You see two ways to describe the CRS: an epsg
code and a proj4string
. The epsg
is a shortcut way for defining all the components of a CRS in one number. You can look up all the possible epsg
here.
In contrast, proj4string
spells everything out. The Projected Coordinate System or PCS is defined by +proj=
, in this case longlat
because we have X,Y or Longitude/Latitude coordinates. How did I know what datum and ellipse to specify? Magic. Actually, there are a set of commonly used CRS datums/ellipse, which NAD83/GRS80 is one of. Check the handout in the Week 6 folder on Canvas for other common combinations.

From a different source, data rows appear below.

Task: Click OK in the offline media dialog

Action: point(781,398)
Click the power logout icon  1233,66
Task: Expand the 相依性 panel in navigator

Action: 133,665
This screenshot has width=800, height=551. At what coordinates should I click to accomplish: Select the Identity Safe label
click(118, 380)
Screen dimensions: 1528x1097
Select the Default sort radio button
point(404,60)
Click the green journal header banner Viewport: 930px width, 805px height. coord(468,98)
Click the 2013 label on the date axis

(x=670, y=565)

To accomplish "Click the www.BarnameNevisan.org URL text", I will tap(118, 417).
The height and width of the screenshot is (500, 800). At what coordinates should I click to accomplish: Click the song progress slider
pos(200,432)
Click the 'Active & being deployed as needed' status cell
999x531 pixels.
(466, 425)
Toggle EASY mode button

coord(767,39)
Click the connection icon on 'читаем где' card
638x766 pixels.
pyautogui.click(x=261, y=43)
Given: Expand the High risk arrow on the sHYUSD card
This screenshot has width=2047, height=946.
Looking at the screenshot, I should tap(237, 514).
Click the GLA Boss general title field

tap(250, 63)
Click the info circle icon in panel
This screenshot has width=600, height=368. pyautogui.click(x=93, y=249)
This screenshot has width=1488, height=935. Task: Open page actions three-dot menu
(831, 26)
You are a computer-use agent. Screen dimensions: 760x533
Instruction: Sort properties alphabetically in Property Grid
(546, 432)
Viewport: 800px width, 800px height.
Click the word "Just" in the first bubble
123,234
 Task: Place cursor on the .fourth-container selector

There are three important things you should come away with from this discussion about CRS. First, as described above, the CRS has two components, the GCS and the PCS, which you need to always specify. This means that if you are bringing in spatial data, you should know what the GCS and PCS are. For example, the website you downloaded the data tells you. Or the person giving you the data tells you. Maybe a magical fairy whispered it in your ear. Whatever, you just need to know. If you specify the wrong CRS, you will encounter some problems. Any data that are in (X,Y) form has a longitude/latitude projected coordinate system. In this case, just specify the CRS we used in the code above and you should be fine.
Second, all spatial data in your current R session should have the same CRS. If they don’t, you won’t be able to overlay the objects on a map or conduct any of the multiple layer spatial operations we went through in Lab 5. We can check the CRS by using the function st_crs()
. Let’s check to see if sf.tracts and break.sf have the same CRS
st_crs(sf.tracts)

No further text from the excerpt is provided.